▸ Passage
Alibaba Group Holding Ltd reported revenue that missed estimates, suggesting plans to hike spending in pursuit of growth have yet to gain traction.
Revenue for the three months ended June climbed from a year earlier to 205.7bn yuan ($31.8bn), compared with the 209.4bn yuan average of analyst estimates. Net income was 45.1bn yuan, rebounding from a loss in the previous quarter following the firm’s record antitrust penalty. The company announced it was boosting its share buyback program by 50% to $15bn. Alibaba shares were up slightly in pre-market trading.
Alibaba, among the first of China’s Internet giants to feel the heat from Beijing, has been closely watched for clues to the real-world impact of the upheaval that’s ensued since regulators went after industries from online commerce to ride-hailing and edtech. Months after swallowing a $2.8bnn fine for violations such as forced exclusivity with merchants, Jack Ma’s flagship e-commerce firm is plowing money into areas like its bargains platform and community commerce to offset slowing growth, at a time when rivals like Pinduoduo Inc. and JD.com Inc are eroding its dominance in China’s e-commerce sales.

▸ Stored data
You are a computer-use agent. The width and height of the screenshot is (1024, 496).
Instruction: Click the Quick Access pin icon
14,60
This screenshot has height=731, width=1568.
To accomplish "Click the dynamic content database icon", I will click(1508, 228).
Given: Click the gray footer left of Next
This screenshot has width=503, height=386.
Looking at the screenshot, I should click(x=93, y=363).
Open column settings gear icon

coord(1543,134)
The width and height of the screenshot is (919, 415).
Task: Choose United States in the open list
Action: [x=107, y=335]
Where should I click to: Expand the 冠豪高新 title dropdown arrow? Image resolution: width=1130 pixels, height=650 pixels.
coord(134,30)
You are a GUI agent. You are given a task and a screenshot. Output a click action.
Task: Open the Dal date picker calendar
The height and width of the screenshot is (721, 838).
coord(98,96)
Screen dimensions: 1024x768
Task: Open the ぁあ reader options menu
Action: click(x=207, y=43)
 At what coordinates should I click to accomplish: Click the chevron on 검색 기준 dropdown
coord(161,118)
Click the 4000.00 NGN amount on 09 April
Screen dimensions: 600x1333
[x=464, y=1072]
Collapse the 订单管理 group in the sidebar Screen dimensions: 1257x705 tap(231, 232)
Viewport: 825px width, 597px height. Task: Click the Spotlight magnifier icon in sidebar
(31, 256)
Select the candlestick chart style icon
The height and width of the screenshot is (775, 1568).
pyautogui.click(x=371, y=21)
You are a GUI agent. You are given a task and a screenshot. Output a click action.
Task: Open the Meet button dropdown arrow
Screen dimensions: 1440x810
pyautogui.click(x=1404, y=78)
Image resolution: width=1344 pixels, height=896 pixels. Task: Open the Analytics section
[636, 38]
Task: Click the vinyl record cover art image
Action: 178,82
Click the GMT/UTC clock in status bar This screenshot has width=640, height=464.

▸ Requirement
Continue the article on Alibaba's quarterly results from the point where it stops. The entries are not needed here.

▸ Answer section
Alibaba is “undergoing an investment phase,” Daiwa analysts led by John Choi wrote in a recent research report. “Investment in Taobao Deals and Community Marketplaces will likely drag down core-commerce EBITA. These are the key investment areas for Alibaba to add 100mn new consumers in China by FY22.”
Resurgent pandemic risks in China, which was the first major economy to recover last year, have clouded the outlook for companies like Alibaba. The country is currently facing its broadest coronavirus outbreak since the pathogen first emerged in late 2019. But even before the recent spike in infections, the rebound in consumer spending has been uneven. During the so-called June 18 shopping festival, total parcel delivery volume rose 24% across the country, half the year-earlier pace, according to data from the State Post Bureau.
Along with slowing online retail sales, “both Douyin and Kuaishou actively joined the competition,” Blue Lotus Capital Advisor analyst Shawn Yang wrote in a July note. “Alibaba’s strategy for 6.18 of this year is more on user retention rather than GMV growth.”
Alibaba in May forecast revenue growth of at least 30% for the 12 months ending in March, a deceleration from the 41% seen a year earlier. That prediction suggests that Alibaba’s share of China’s e-commerce sales will fall below 50% for the first time ever in 2021, industry researcher eMarketer said in a July 30 report. Annual active consumers across its China retail marketplaces grew a slower-than-expected pace to 828mn in the June quarter, driving a 35% increase in its commerce business. Across all business, the firm, which is targeting 1bn users in its home market by the end of 2021, had 912mn users in China. Its bread-and-butter customer management revenue climbed just 14%, the weakest in at least three quarters, after Alibaba started combining commissions revenue with the figure.
Cloud revenue climbed 29%, slowing for a second consecutive quarter after a major customer withdrew. Bloomberg News has previously reported that the client is TikTok-owner ByteDance Ltd.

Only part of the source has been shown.